It's likely that much of the memory was for temporary allocations that were
reused.

Cheers,
   Kevin


On Sun, Jul 6, 2014 at 10:32 AM, Sid <[email protected]> wrote:

> Regarding memory allocation -- it seems like it might be a bug in the
> @allocated macro rather than an actual indication of memory usage.
>
> When I run
>
> a = rand(100000)
> @allocated sort(a, by=x->x)
>
> I get 768403668 which is 768 MB.
>
> However, I was also recording the process's memory usage using %mem. For
> my 16 GB machine, the usage initially is 0.5% and jumps to 1.3% after
> running the above two commands which comes to around ~200MB rather than
> 768MB.
>
> While that's still a high jump compared to the array size (which is only
> ~8MB), that might be because of the way VM allocates more memory. Perhaps
> someone who's more familiar with the internals can comment.
>
> On Sunday, July 6, 2014 7:30:47 AM UTC-4, gentlebeldin wrote:
>>
>> No, that wasn't the reason, in this case. I had another, hard look at my
>> own (rough and ready) implementation of factoring, found a rather stupid
>> mistake, and now, it runs in 2.2 seconds.
>> Using List<Integer> or List<Double> instead of int[] or double[] for
>> numerical computations would be a silly idea, indeed, and not just because
>> of poor performance. It would also eat up lots of memory. In this case, I
>> had to sort a big array of integers (100,000,000 elements), with a custom
>> comparator. That isn't possible with Java's int[], and Integer[] with so
>> many elements is a bit harsh for a netbook with 2 GB of RAM. Then, I
>> thought "hey, I can implement the List<Integer> interface with an int[]!"

*Task list:*
A. In the email thread, substitute "function" for "macro" in the passage starting with "On Sun, Jul" and going on through "a = rand(100000)".
B. Proceed with the email thread about sorting and memory use, picking up from the point where it stops.

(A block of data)

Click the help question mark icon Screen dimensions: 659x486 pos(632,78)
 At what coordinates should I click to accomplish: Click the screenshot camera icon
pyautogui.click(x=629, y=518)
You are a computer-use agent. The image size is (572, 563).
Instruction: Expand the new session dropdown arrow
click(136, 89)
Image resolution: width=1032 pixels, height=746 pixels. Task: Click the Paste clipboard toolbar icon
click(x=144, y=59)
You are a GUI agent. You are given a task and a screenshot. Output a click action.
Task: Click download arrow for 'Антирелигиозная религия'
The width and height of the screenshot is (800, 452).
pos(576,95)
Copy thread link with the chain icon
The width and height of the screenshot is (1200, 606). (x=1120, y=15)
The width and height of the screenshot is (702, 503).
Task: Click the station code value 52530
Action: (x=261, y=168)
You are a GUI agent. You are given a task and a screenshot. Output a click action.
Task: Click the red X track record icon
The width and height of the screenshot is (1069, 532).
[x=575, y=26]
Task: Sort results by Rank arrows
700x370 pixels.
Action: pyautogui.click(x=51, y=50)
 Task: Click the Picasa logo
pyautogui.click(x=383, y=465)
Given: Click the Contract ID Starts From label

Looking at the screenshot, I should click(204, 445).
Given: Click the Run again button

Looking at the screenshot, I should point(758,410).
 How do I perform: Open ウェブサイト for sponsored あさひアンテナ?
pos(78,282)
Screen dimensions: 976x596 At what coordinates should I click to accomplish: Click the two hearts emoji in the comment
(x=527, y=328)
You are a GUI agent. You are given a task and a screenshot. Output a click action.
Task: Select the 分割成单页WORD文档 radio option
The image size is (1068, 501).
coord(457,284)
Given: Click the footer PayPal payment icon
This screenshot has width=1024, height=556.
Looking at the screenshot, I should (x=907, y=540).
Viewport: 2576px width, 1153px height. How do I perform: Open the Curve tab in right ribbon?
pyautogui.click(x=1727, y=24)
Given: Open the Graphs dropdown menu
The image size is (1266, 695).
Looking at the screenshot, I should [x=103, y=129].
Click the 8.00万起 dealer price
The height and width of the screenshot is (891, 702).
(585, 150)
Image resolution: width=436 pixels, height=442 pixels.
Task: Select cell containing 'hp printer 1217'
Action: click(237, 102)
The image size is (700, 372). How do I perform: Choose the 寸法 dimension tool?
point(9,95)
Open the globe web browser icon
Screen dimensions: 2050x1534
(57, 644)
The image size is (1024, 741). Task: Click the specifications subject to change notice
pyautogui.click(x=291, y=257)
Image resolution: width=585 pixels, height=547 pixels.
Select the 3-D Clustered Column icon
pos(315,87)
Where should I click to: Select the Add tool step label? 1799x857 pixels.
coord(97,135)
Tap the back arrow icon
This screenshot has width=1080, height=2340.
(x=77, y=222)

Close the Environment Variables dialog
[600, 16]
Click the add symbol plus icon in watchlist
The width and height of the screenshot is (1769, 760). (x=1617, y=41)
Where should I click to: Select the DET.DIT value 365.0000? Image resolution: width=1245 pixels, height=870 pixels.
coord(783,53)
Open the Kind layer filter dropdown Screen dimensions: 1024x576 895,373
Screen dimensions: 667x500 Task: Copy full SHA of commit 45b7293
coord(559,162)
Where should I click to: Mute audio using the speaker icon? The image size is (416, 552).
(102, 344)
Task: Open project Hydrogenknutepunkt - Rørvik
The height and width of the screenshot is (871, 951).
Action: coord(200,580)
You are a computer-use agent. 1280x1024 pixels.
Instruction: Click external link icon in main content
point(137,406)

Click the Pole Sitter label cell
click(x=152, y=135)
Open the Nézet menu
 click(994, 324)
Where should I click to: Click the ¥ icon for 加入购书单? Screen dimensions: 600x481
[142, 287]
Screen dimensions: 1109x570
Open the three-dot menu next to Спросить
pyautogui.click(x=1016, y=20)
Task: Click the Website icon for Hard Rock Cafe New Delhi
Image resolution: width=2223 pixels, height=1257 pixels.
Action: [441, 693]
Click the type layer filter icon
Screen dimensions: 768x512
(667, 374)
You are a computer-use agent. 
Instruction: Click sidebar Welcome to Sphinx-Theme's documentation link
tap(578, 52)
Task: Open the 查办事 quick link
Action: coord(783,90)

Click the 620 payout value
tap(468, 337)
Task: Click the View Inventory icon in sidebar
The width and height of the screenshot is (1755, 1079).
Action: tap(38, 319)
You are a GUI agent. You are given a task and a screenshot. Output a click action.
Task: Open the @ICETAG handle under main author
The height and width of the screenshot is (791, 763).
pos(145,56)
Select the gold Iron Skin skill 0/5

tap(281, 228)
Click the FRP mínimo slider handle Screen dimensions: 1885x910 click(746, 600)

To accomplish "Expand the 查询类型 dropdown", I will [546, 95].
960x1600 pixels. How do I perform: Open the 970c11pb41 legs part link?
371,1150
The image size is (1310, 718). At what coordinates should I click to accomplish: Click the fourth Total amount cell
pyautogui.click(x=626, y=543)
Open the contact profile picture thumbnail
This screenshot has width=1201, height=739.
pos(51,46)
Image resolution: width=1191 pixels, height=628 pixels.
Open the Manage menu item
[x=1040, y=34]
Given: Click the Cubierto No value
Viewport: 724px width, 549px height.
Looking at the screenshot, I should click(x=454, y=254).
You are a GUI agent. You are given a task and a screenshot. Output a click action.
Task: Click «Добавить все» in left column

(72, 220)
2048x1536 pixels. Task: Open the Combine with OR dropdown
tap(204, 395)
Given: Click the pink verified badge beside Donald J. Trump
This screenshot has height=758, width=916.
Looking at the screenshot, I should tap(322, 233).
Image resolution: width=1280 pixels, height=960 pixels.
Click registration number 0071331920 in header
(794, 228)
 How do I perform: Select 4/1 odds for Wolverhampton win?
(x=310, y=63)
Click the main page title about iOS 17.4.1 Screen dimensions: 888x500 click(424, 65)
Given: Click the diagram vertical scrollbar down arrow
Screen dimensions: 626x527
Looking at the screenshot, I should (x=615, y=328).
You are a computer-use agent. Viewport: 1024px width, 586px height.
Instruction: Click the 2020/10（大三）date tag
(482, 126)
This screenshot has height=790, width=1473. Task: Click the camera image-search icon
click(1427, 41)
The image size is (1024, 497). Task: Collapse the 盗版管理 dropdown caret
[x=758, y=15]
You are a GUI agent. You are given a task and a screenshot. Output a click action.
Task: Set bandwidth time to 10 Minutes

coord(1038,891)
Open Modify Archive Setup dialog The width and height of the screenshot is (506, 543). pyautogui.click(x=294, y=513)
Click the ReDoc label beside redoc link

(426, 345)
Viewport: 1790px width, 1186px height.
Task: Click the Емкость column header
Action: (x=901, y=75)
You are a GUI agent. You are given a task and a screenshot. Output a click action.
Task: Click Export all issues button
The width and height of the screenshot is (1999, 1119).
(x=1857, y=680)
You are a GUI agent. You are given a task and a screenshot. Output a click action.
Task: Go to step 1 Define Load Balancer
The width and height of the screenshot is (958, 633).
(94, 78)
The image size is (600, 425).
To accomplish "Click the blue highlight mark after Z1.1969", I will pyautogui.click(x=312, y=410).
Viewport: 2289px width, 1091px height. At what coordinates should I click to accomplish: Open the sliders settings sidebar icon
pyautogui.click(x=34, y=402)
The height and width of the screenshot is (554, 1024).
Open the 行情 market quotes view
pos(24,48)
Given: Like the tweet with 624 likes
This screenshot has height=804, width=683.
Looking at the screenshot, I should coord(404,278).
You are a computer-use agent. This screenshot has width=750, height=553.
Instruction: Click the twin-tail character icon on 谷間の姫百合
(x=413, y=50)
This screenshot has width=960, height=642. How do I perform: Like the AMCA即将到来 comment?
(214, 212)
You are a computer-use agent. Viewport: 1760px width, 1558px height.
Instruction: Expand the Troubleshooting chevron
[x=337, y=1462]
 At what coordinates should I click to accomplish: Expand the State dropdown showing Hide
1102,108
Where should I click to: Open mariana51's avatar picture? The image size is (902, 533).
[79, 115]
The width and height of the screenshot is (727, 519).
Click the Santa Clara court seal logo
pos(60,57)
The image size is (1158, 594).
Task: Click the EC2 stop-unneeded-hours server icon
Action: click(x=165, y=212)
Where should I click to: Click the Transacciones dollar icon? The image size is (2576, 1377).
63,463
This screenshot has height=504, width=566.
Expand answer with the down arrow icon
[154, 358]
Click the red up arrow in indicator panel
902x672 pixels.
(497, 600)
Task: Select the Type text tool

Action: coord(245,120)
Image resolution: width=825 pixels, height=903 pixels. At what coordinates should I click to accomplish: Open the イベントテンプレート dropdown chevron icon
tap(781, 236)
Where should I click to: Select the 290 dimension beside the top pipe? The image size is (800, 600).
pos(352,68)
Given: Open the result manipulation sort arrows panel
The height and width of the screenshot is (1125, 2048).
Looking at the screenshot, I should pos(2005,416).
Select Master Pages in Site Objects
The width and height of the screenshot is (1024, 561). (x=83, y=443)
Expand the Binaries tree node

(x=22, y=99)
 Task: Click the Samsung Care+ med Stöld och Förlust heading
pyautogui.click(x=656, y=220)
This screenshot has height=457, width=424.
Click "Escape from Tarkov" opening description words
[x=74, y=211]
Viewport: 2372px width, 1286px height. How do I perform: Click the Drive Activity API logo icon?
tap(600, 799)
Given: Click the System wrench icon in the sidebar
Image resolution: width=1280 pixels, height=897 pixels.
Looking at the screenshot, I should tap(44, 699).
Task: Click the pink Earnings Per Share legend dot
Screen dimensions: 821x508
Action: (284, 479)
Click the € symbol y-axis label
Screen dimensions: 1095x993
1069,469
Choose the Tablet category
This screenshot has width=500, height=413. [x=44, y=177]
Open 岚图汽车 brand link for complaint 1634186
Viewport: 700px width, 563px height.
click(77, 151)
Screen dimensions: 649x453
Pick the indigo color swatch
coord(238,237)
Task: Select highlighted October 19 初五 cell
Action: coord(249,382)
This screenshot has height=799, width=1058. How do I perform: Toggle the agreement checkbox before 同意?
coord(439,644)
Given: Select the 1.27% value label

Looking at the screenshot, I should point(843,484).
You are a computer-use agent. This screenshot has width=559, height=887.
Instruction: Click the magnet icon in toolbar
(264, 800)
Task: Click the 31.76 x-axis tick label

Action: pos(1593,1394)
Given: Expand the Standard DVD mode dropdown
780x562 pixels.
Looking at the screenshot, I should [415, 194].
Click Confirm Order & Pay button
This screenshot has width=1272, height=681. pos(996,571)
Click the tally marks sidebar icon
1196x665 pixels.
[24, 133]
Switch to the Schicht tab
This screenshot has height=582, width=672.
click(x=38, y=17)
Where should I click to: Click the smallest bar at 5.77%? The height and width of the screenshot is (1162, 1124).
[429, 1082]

*Responses per task:*
A.
On Sun, Jul 6, 2014 at 10:32 AM, Sid <[email protected]> wrote:

> Regarding memory allocation -- it seems like it might be a bug in the
> @allocated function rather than an actual indication of memory usage.
>
> When I run
>
> a = rand(100000)

B.
>> No such luck, the implementation of Collections.sort calls toArray,
>> first, ->Integer[] :-(
>> Then, they introduced streams in Java 8, including IntStream, a stream of
>> ints, for better performance, and defined the corresponding functional
>> interface for a custom comparator. That sounds promising, but as we know,
>> most promises aren't kept. Believe it or not, the implementation of
>> IntStream.sort collects the whole stream in an Integer[], first. :-(
>> That's why I put some hope into Julia. Unfortunately, it may allocate
>> huge amounts of memory in an unpredictable way (for me, at least), too.
>>
>> Am Sonntag, 6. Juli 2014 07:12:26 UTC+2 schrieb Sid:
>>>
>>> Are you using Integer/Double objects by any chance in Java? I've found
>>> using them to be a surefire way of destroying Java's performance...
>>>
>>> On Saturday, July 5, 2014 3:11:47 AM UTC-4, gentlebeldin wrote:
>>>>
>>>> It's hard to tell for sure, I wouldn't know how to check that. I prefer
>>>> to port a few more solutions. My curiosity was much increased by this one:
>>>>
>>>> julia> include("julia/jl/e443gcd.jl")
>>>> elapsed time: 3.255950529 seconds (929628 bytes allocated)
>>>>
>>>>
>>>> The Java original "runs" much longer, 33 seconds.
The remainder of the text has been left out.